Medyanın her mecrasında her şey önceden belirlenen bir periyodda yayınlanmak zorundadır. Onun için para veren okur, reklamveren, sponsor vardır…
Okur tarafında belki de hiç düşünülmeyen şey, yazarın hayatında her zaman yazacak bir şey olmadığıdır. Kimi dönemler sıradandır. Bırakın yazmayı, konuşmaya değer bile bir şey olmaz. Ama o köşe, sayfa, dolmak zorundadır. İçeriği boş yazıların, radyo ve televizyon programlarının en büyük sebebi de budur.
Teknolojiyle ilgili yazdığımdan dolayı ben bu tip bir sıkıntıyı neredeyse hiçbir zaman yaşamadım. Ama 40 yıldır neredeyse her gün köşe yazanların her seferinde dolu dolu yazmasını nasıl beklersiniz?
Yurtdışında; özellikle batıda bizdeki anlamda köşe yazarı yoktur. Belirli konulardaki uzman yazarlar, yazmaya değer bir şey olduğunda yazar. Ama ilginç bir tezat olarak bizde okurlar takip ettikleri yayınları yazarlarına göre seçer.

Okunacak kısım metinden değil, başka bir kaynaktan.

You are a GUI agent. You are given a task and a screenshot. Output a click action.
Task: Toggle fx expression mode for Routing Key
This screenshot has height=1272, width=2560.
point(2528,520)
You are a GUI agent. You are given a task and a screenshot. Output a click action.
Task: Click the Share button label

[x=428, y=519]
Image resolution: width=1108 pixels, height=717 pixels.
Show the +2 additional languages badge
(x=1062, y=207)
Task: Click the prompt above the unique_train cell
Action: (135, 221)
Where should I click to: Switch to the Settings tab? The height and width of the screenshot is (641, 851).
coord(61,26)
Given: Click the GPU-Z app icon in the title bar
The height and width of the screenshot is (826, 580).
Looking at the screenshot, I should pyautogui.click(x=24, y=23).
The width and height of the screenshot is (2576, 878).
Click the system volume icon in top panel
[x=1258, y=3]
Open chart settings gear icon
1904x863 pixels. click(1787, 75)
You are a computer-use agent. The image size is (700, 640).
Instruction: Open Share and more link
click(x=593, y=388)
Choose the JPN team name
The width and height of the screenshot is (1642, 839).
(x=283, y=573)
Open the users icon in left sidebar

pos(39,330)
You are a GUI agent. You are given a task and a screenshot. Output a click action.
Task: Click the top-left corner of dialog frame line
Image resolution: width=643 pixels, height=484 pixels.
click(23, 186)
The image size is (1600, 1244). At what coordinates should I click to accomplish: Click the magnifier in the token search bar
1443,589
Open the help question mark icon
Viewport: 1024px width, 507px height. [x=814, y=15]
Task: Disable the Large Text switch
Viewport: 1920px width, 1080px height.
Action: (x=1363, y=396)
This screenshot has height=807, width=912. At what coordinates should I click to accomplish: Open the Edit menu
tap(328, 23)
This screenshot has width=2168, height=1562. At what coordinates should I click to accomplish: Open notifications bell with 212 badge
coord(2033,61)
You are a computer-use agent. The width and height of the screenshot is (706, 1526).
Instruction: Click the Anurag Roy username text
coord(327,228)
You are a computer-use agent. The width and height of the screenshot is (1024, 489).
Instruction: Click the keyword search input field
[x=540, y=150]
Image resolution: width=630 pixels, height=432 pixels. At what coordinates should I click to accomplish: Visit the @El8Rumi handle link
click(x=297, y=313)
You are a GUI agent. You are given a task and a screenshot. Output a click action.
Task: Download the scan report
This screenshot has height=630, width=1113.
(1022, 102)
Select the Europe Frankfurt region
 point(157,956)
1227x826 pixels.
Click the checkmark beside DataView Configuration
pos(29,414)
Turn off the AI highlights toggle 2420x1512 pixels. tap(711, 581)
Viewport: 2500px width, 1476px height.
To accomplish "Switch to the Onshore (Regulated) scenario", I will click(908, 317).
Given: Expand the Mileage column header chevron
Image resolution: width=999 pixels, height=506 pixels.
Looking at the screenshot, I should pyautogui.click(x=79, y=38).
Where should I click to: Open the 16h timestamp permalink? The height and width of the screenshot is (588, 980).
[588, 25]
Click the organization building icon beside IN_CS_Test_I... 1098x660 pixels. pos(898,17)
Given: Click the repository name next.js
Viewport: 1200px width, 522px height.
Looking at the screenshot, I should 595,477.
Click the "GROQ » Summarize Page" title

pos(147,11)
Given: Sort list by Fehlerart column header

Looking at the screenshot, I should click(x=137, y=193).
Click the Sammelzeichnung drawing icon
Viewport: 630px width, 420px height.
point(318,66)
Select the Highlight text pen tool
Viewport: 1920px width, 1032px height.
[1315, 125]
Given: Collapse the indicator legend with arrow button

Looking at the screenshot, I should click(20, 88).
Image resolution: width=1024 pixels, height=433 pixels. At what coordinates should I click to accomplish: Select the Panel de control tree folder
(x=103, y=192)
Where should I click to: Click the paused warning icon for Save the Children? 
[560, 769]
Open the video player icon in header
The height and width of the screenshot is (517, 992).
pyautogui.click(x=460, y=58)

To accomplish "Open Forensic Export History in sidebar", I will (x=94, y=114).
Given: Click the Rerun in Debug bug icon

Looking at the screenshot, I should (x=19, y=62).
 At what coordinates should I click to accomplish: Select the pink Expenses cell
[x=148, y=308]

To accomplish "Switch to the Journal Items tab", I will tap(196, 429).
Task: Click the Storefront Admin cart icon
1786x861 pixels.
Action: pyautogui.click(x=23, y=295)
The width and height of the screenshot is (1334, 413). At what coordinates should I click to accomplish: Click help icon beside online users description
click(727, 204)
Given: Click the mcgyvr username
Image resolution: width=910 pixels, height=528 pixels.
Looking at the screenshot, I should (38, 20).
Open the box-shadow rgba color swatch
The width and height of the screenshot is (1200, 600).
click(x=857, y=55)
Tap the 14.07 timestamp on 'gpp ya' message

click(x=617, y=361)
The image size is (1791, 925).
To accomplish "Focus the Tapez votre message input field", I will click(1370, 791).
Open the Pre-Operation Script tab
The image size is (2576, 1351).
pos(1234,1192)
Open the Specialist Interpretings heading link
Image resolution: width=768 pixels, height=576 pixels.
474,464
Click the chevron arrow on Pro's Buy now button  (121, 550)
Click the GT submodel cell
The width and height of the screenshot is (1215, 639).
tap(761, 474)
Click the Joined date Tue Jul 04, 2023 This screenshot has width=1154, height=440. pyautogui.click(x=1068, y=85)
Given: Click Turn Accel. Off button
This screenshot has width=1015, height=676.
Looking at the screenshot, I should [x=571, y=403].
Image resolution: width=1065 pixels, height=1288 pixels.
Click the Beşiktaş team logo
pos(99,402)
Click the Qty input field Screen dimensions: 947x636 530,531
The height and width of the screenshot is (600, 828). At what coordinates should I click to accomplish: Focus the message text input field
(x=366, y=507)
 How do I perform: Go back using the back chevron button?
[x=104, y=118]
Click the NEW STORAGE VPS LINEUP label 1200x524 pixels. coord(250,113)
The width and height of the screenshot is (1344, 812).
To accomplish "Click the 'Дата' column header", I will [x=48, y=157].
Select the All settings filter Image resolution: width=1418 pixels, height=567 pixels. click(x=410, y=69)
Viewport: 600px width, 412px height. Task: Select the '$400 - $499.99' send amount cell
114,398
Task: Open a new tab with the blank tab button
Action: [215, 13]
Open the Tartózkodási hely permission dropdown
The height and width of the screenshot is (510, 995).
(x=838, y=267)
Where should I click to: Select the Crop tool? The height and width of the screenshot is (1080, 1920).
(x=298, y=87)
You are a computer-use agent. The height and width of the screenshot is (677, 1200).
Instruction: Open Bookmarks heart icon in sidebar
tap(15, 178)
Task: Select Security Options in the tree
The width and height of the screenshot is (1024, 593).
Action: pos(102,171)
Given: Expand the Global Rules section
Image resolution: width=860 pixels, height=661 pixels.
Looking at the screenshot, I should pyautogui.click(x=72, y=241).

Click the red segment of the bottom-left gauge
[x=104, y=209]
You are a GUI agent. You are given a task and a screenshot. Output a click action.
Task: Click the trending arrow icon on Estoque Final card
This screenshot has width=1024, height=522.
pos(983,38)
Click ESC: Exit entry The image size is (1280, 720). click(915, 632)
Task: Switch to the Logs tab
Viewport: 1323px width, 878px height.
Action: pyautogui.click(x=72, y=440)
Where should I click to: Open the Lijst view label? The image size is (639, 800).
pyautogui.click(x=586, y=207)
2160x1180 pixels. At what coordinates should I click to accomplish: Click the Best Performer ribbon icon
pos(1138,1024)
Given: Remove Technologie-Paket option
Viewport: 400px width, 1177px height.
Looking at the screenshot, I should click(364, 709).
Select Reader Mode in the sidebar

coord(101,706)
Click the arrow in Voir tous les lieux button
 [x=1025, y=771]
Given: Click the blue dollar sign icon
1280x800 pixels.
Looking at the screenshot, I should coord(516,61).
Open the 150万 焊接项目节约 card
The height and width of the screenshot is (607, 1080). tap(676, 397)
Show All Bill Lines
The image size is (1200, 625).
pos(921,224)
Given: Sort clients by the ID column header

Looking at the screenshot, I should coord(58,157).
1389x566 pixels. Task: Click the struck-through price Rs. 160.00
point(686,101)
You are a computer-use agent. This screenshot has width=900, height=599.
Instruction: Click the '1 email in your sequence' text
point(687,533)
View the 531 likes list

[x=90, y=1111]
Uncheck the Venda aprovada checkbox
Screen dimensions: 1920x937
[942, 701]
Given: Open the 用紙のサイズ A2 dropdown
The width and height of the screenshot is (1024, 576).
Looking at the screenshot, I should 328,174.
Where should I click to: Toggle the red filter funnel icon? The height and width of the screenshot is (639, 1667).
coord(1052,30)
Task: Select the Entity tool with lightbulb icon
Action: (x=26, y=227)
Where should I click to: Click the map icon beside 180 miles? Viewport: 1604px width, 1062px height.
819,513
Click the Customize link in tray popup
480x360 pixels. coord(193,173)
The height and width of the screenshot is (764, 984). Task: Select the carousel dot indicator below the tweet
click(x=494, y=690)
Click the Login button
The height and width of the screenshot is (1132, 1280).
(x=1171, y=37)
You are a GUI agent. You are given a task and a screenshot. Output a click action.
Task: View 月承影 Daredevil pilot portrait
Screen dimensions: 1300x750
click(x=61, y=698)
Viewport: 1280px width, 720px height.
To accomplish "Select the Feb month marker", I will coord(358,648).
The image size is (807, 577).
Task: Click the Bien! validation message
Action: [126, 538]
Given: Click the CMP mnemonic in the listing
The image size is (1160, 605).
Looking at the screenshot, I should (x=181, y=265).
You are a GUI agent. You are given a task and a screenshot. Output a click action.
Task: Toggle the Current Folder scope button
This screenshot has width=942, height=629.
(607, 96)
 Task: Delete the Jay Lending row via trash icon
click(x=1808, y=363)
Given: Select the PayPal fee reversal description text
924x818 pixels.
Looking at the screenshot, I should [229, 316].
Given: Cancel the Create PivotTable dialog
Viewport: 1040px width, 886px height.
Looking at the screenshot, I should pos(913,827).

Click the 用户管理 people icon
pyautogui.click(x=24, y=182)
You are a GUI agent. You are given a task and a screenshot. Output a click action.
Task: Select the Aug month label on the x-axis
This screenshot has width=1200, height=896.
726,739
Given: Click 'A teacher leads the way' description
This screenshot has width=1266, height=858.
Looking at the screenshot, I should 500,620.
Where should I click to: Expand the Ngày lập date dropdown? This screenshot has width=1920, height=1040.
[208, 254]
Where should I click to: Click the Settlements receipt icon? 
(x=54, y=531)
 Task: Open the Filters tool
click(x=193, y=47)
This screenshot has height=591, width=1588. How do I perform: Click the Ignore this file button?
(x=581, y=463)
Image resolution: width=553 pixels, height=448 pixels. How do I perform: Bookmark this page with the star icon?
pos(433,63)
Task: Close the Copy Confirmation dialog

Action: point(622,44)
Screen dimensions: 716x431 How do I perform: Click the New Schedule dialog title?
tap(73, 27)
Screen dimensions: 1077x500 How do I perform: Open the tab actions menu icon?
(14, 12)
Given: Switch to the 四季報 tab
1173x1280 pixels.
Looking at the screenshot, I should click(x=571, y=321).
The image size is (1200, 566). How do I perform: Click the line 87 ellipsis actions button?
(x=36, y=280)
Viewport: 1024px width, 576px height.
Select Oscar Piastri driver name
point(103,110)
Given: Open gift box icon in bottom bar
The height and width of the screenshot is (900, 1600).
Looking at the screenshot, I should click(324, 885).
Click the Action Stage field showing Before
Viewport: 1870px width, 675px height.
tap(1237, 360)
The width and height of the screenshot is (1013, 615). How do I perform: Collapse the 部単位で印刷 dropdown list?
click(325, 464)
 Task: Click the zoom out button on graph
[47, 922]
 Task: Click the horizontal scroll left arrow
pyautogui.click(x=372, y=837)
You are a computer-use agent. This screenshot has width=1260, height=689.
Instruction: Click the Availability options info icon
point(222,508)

Unutturduğumuz esas konumuza dönelim.
Mecburiyetten yazmak işkencedir.
Yüz binlerce blog zaten her gün milyonlarca sayfa içerik üretiyor. İnternet nüfusunu besleyen yeteri kadar kaynak var. Blog denilen şey periyodik bir yayın değildir. Aklınıza güzel bir şey gelmiyorsa ya da aklınıza gelen şeyi o an hakkıyla yazamayacaksanız, bırakın kalsın. Sık yazma adına boş boş şeylerle doldurmaktan iyidir.